● **Data shown**
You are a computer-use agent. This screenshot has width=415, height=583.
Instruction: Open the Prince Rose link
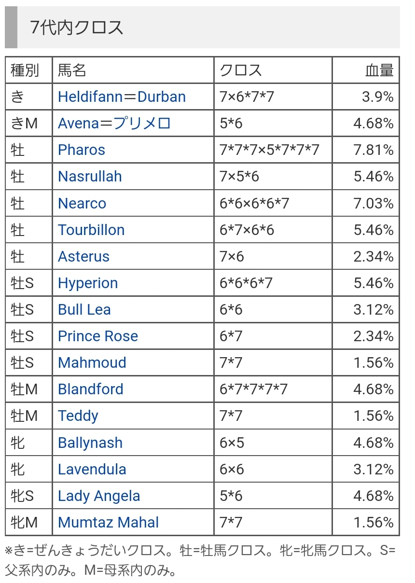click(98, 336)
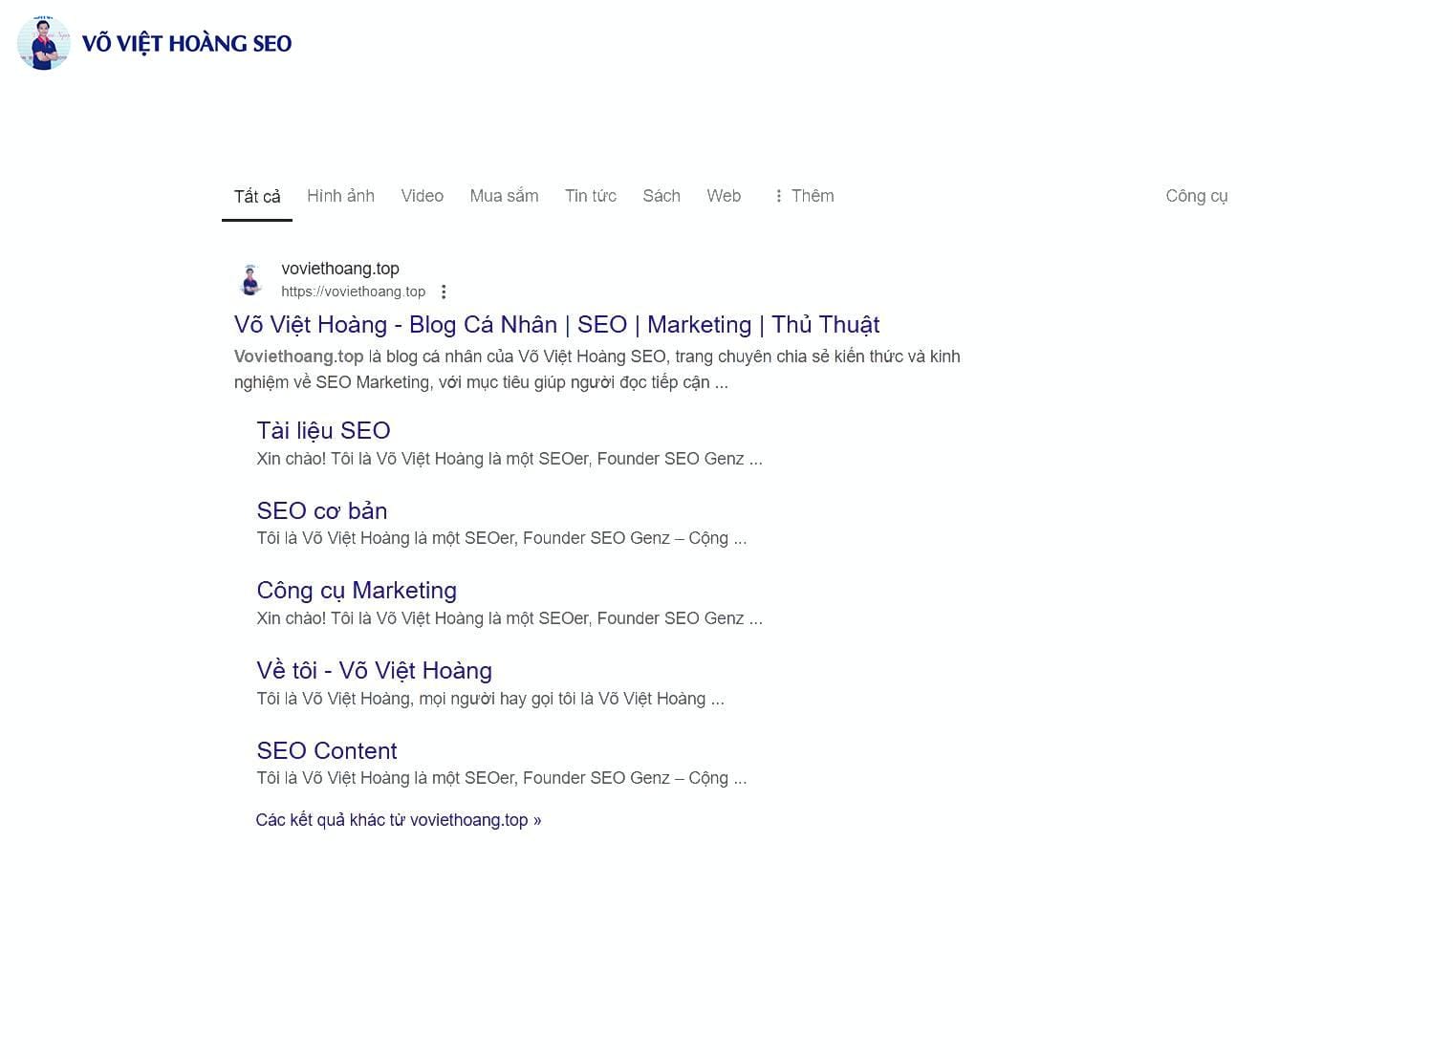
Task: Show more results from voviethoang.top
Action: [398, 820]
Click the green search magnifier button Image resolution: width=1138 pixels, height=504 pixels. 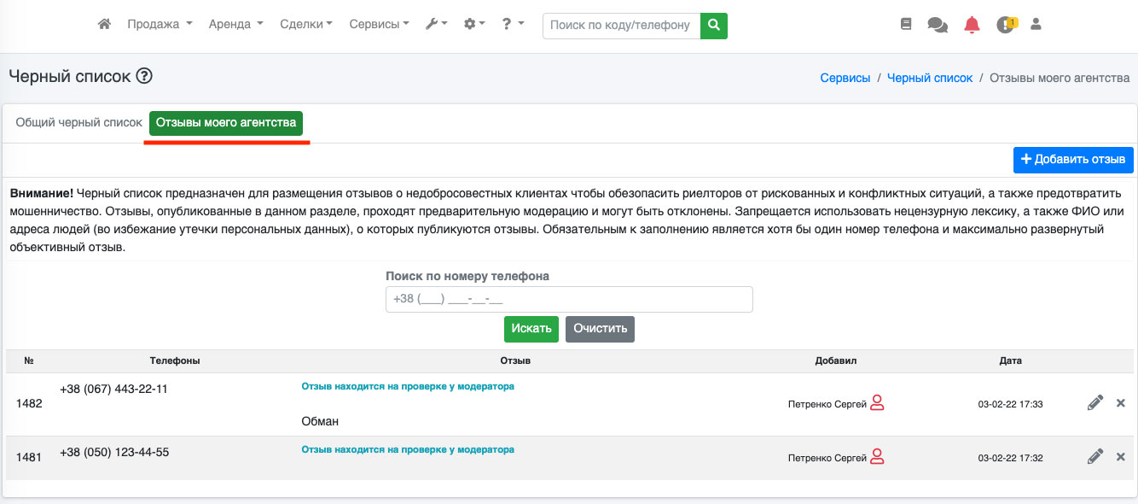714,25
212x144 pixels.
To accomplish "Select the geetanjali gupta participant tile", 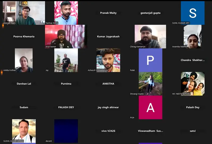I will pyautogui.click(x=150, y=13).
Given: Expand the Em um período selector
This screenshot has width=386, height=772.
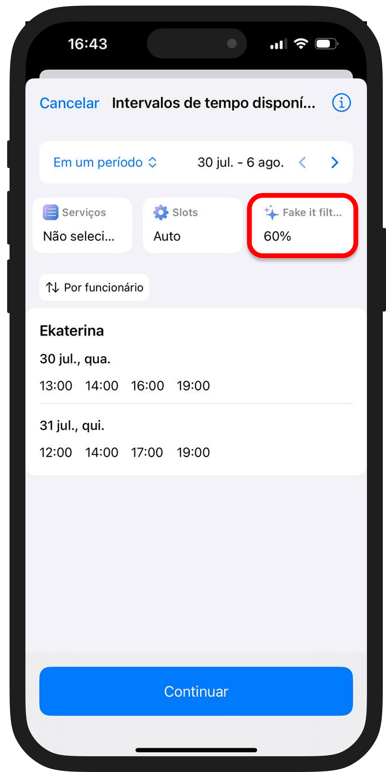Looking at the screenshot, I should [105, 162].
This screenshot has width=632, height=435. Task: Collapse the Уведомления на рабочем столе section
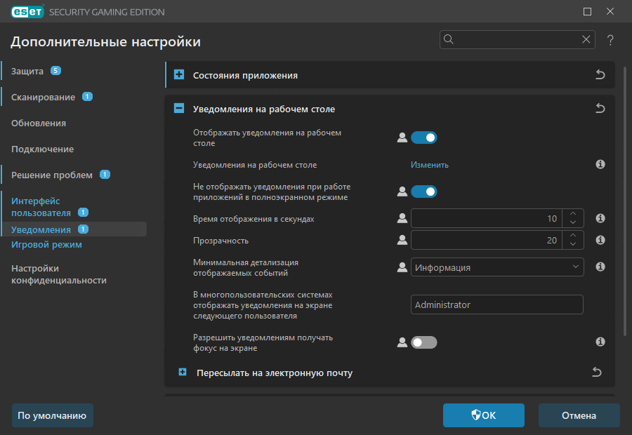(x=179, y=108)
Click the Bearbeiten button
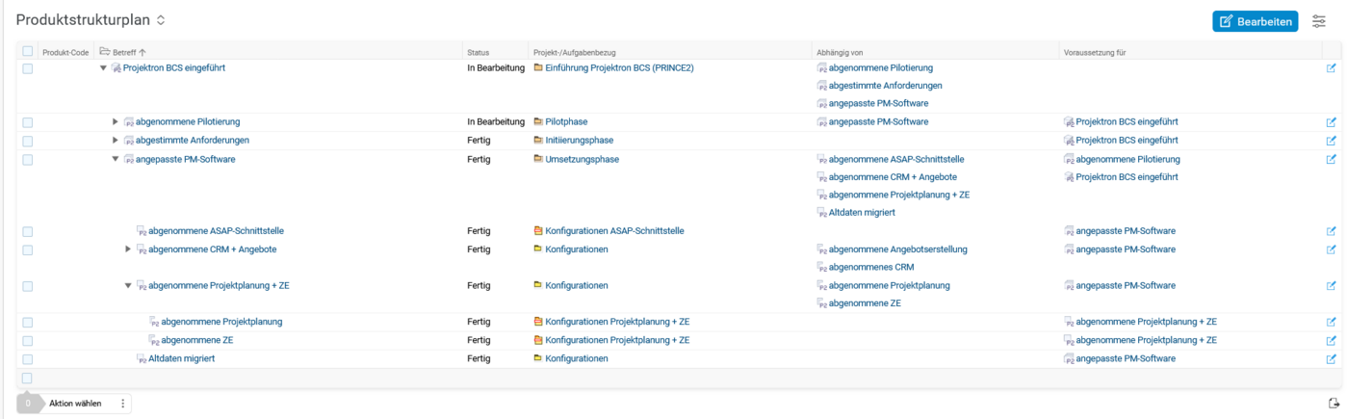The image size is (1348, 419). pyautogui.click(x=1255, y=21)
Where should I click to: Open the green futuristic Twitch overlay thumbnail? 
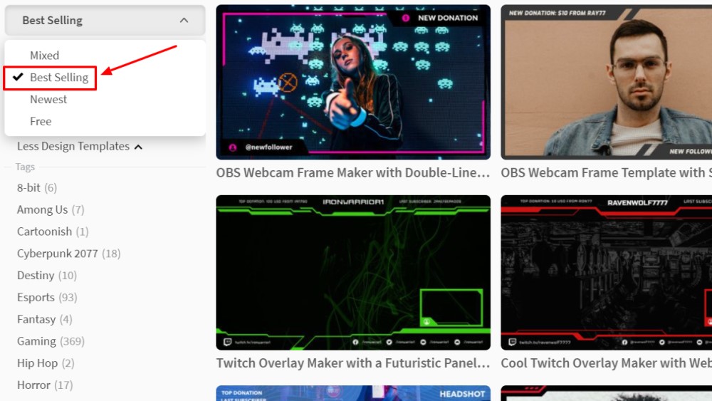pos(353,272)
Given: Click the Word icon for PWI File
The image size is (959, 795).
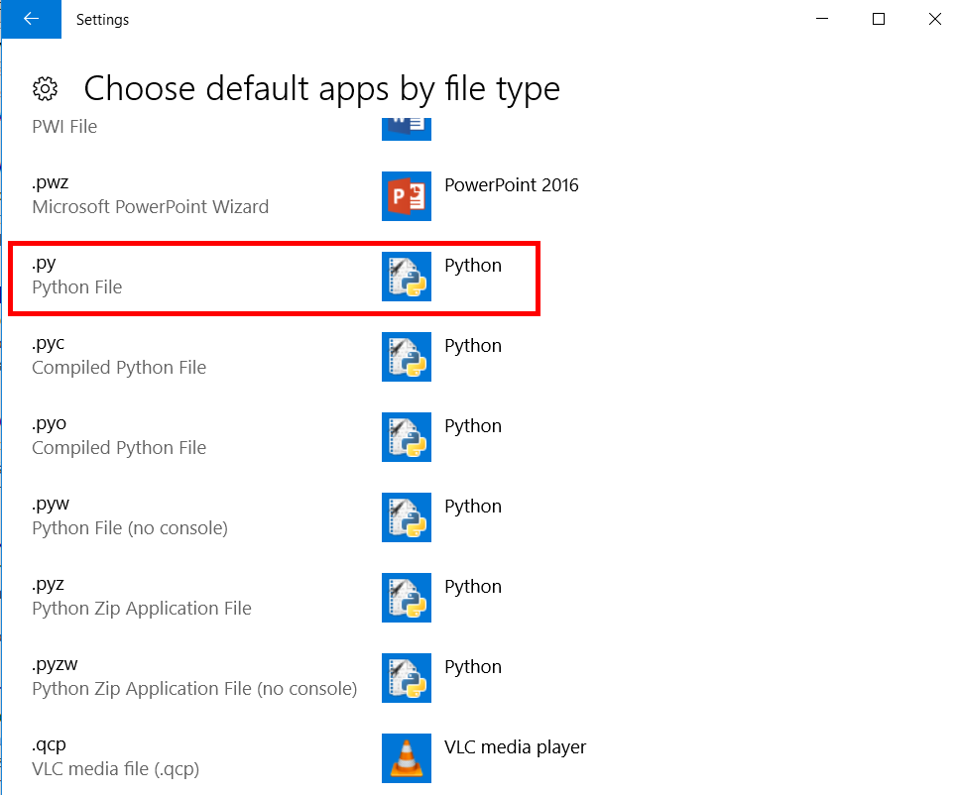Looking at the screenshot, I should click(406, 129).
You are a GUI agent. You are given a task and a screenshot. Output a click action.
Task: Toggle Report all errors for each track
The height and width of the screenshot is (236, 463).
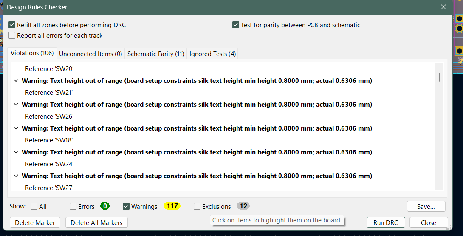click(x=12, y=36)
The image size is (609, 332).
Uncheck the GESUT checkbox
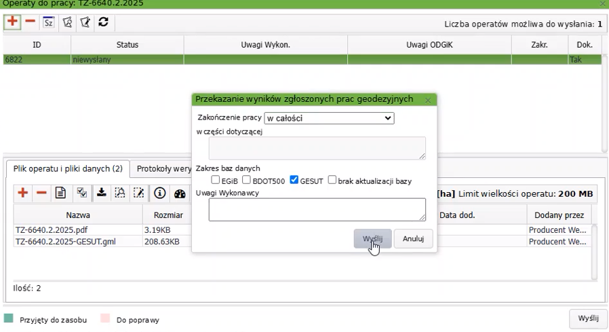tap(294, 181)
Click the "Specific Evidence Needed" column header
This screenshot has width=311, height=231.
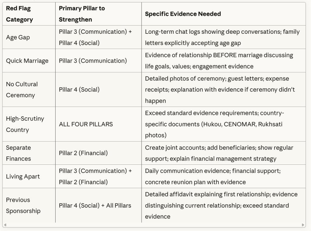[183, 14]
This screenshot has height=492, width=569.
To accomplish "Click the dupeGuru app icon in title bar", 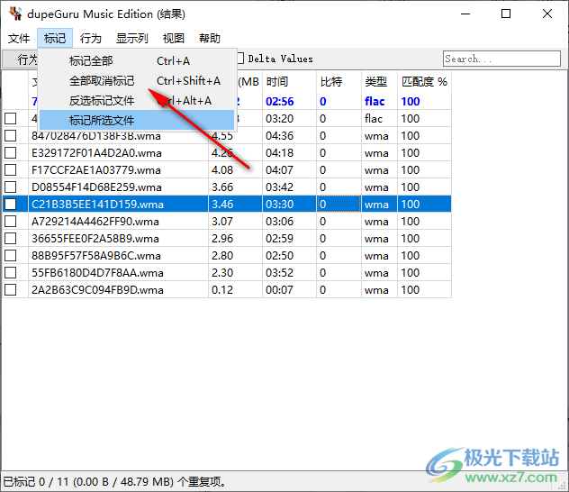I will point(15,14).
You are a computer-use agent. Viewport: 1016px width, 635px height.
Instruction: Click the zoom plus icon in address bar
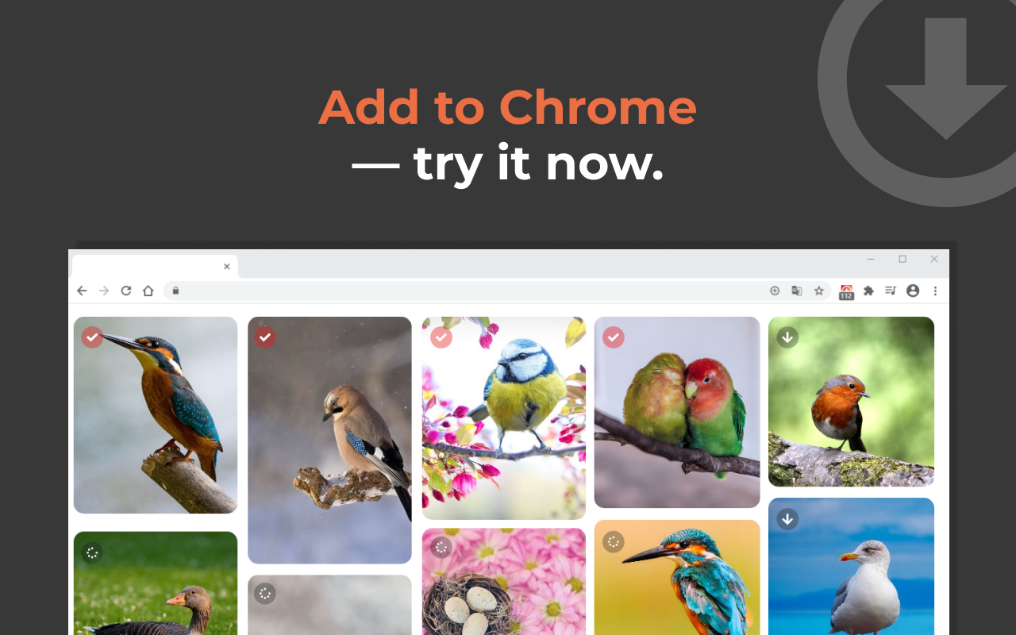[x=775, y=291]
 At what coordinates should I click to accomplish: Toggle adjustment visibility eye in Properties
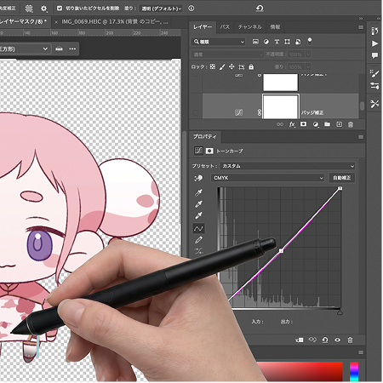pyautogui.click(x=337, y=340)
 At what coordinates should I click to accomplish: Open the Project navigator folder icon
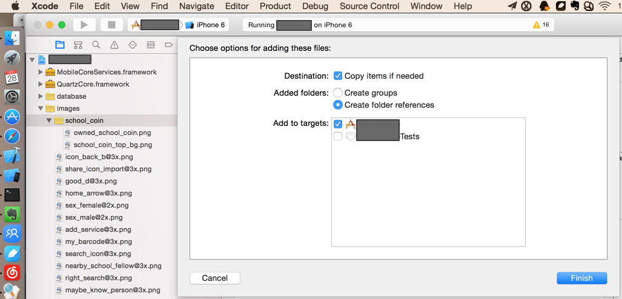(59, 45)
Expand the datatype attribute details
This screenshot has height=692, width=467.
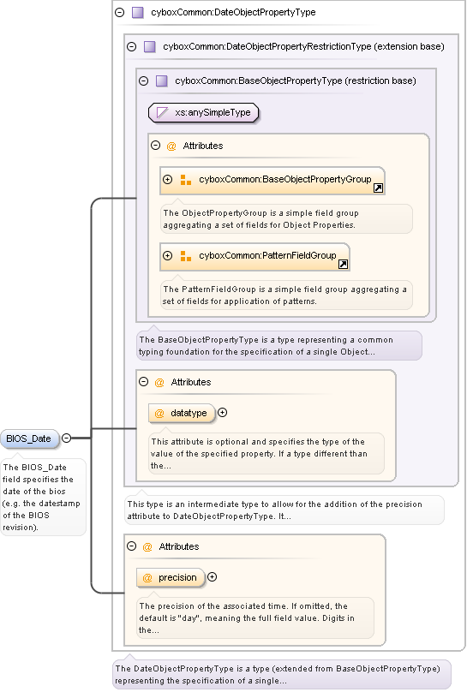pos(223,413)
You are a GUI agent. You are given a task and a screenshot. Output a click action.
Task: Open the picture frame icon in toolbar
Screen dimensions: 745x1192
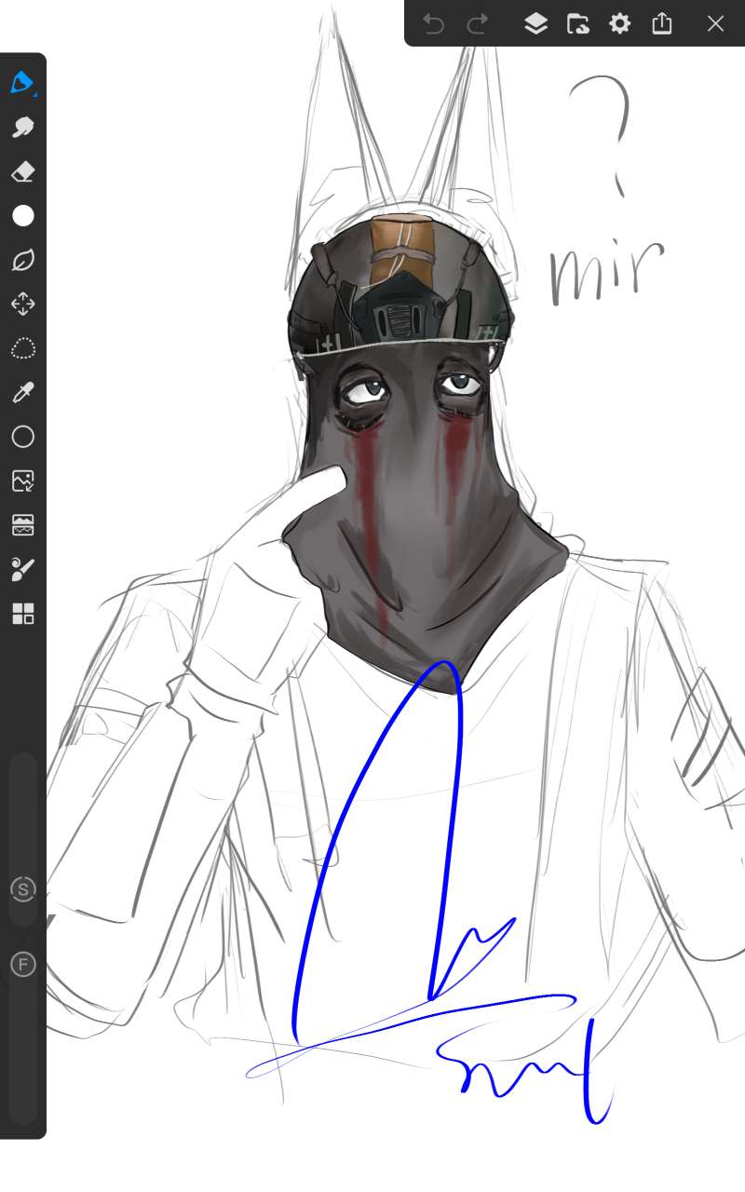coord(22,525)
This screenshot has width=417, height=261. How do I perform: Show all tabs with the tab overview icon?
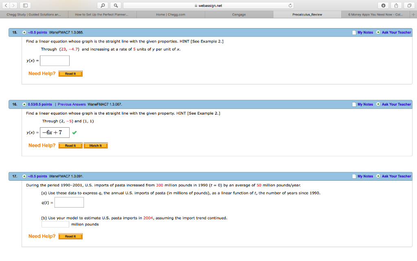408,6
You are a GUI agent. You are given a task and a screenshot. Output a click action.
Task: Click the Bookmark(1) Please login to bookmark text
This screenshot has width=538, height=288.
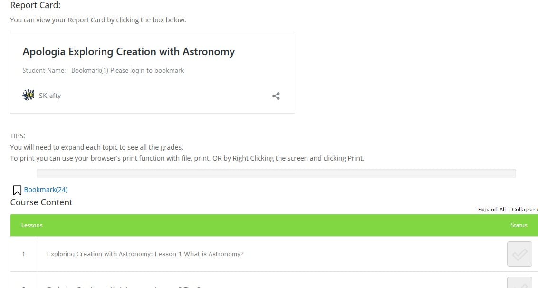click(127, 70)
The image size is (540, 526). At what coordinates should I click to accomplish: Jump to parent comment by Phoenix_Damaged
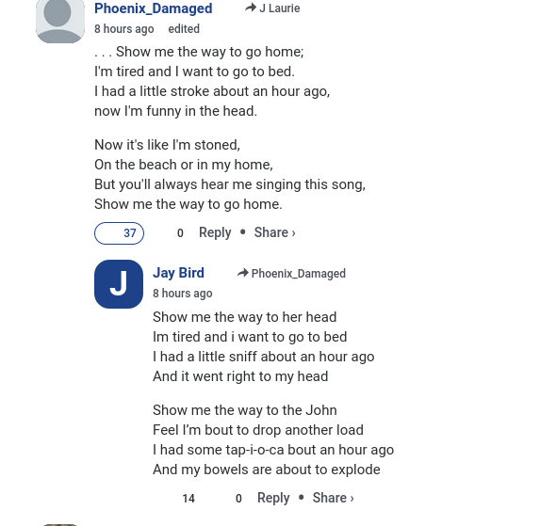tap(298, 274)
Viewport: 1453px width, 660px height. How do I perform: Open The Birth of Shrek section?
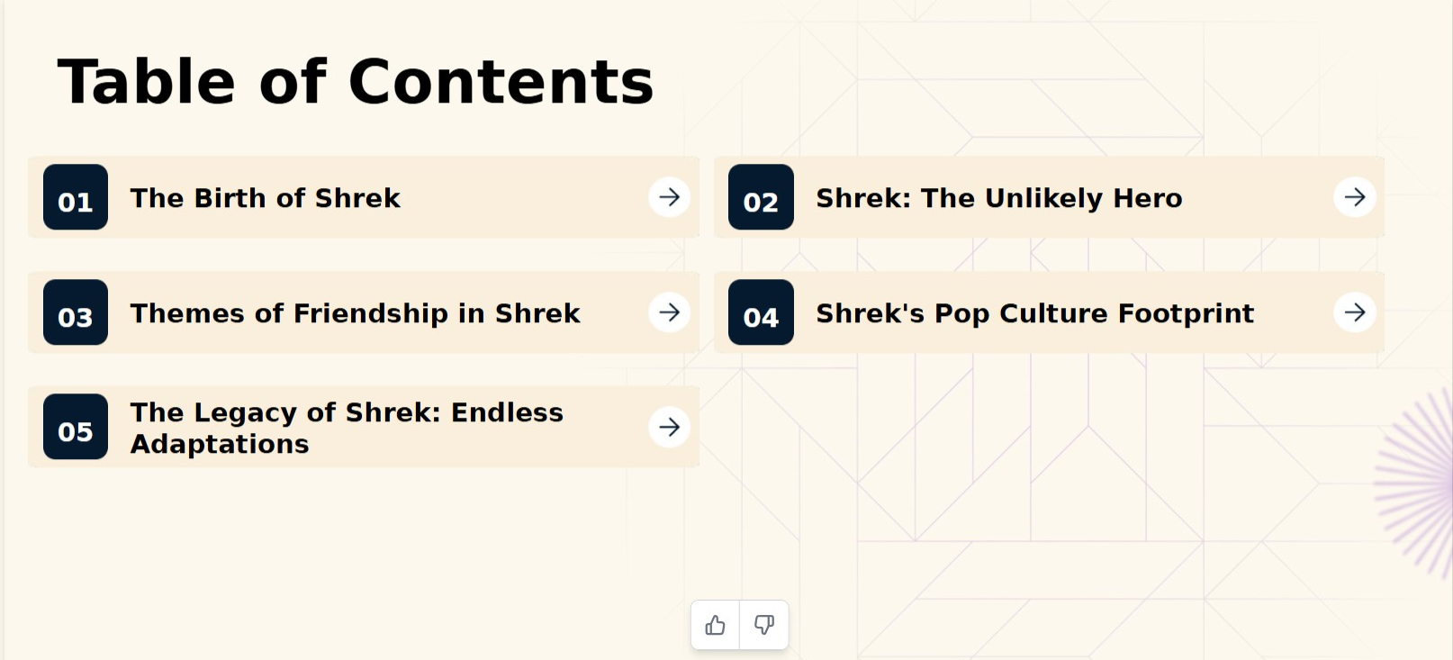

● **Problem**
Find all the lines containing "Expand" in the material, then copy them.

● **Response**
Given: Expand the Em um período selector
Expand the datatype attribute details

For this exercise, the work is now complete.